Los hermanos Juan y Patricio Neuss, los empresarios favoritos del gobierno libertario, van por otro monumental negocio cedido por Javier Milei. Ahora, se metieron en la pelea por la privatización de AySA camuflados atrás de una empresa de la familia Román y asociados a Mauricio Filiberti, «El Rey del Cloro». 

El Ministerio de Economía realizó este martes la apertura de las ofertas técnicas para la privatización de AySA y la disputa quedó entre el Grupo Roggio y un consorcio de empresas encabezado por Filiberti. La novedad de la jornada fue que se bajó de la pelea José Luis Manzano, que es socio de Filiberti en Edenor y en el sector se descontaba que ir por la empresa de agua.

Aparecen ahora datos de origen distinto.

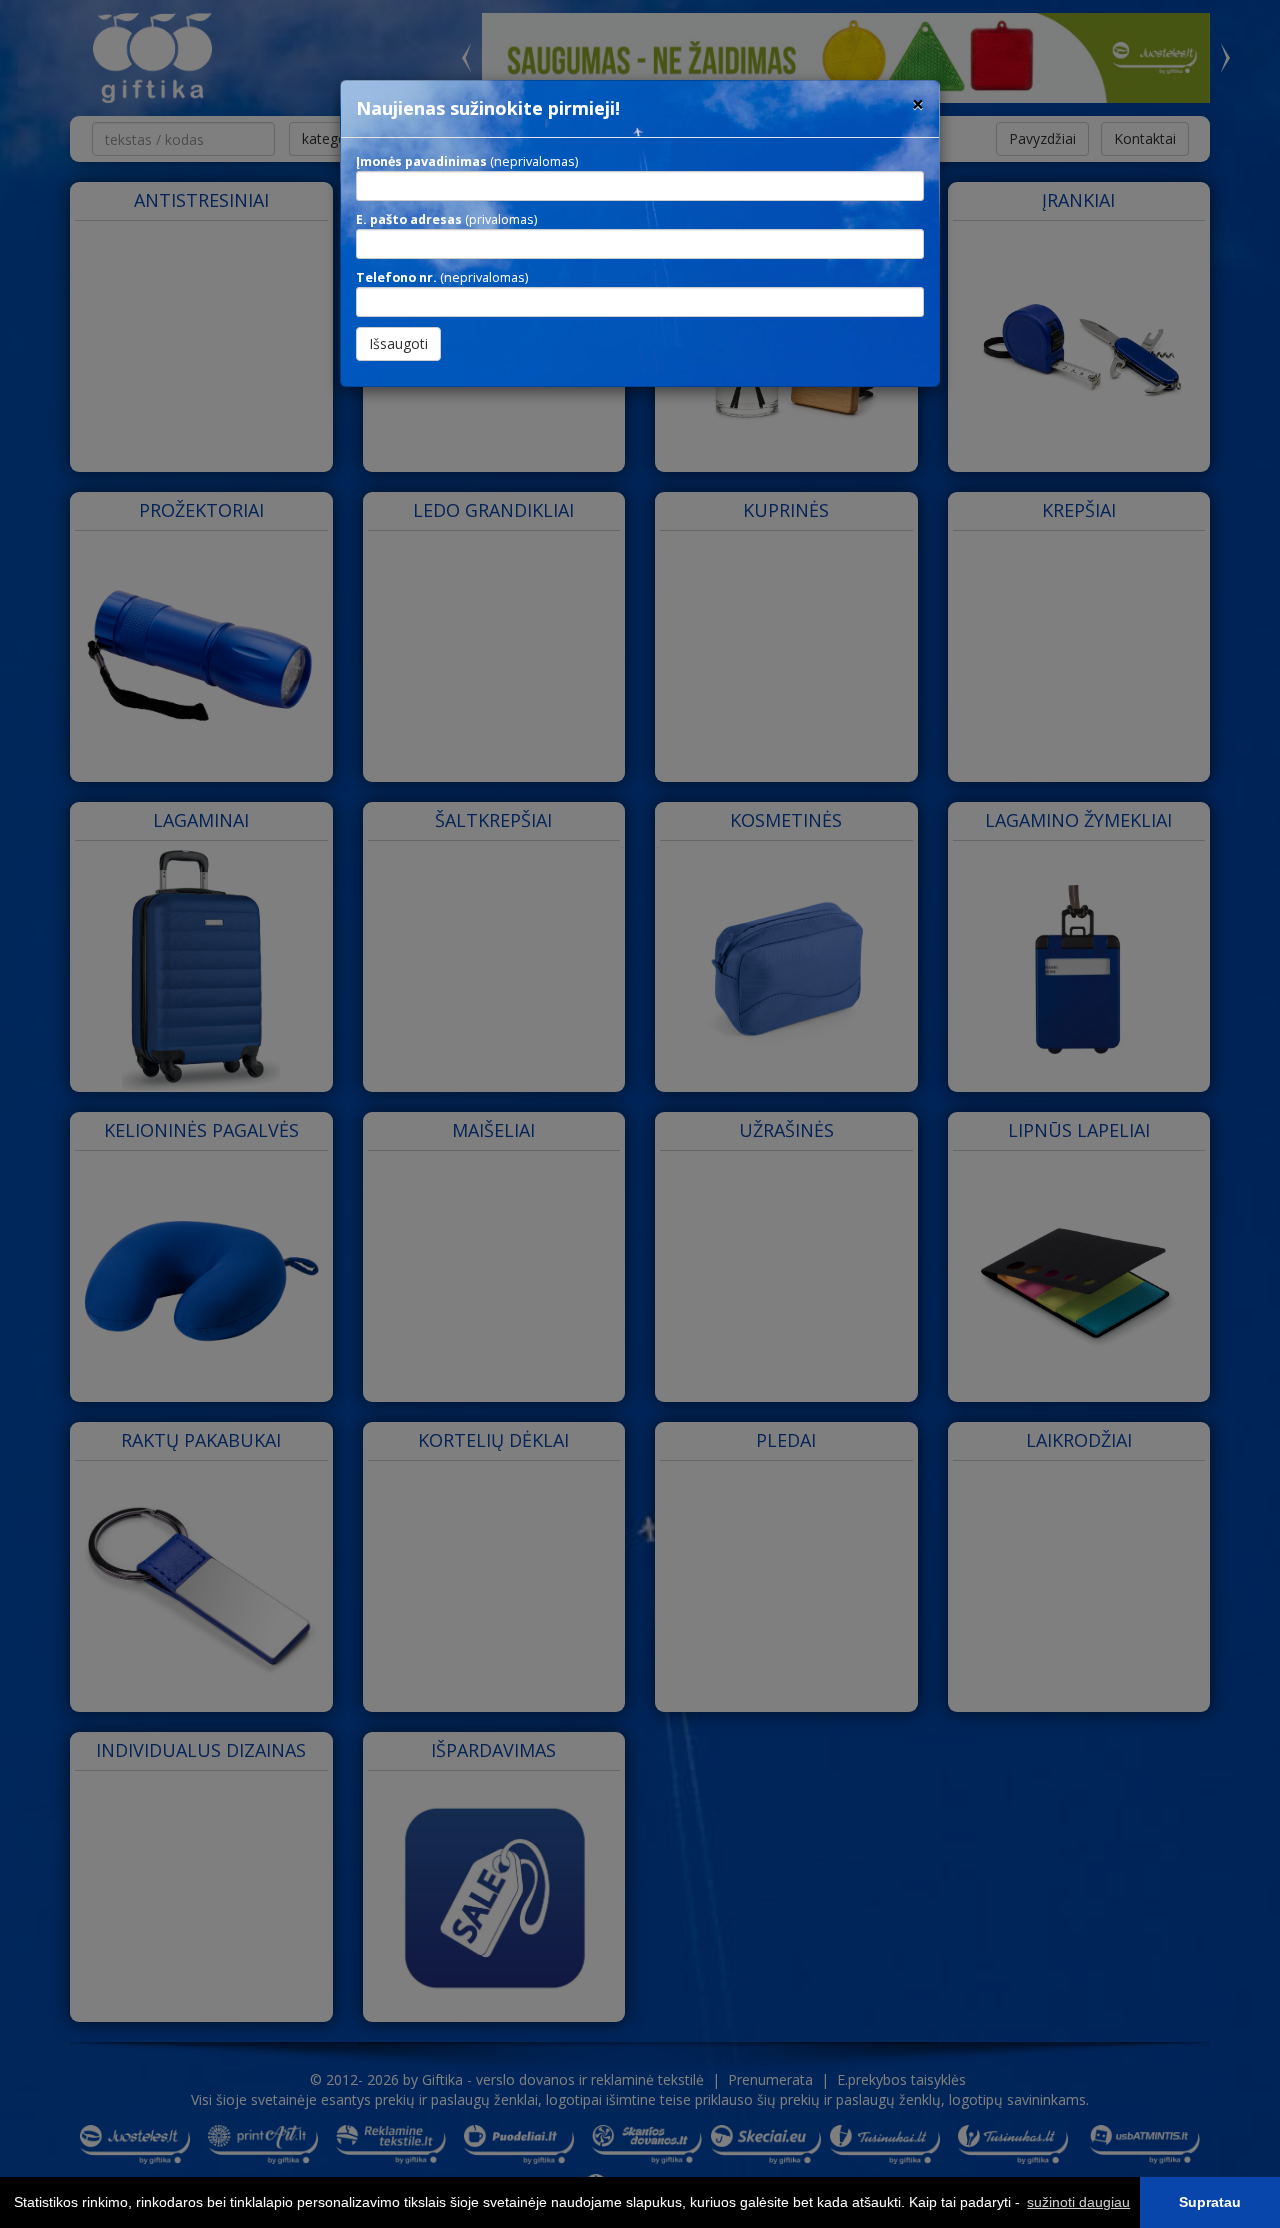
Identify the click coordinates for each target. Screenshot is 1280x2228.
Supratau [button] (1210, 2202)
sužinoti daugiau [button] (1078, 2202)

El Grupo Roggio, que opera el servicio de agua en Córdoba a través de la firma Aguas Cordobesas, se presentó a la licitación de AySA asociado con la israelí Mekorot y la japonesa Marubeni, que proveerían asistencia técnica.

Competirán contra un consorcio encabezado por Transclor, la empresa de Filiberti que es el mayor proveedor de AySA. Desde hace tiempo se descontaba que «El Rey del Cloro» sería uno de los jugadores de la licitación. Finalmente irá asociado con Rowing SA, la constructora de Walter Román; el fondo de inversión neerlandés PHX y la brasileña Arcos que opera en Río de Janeiro.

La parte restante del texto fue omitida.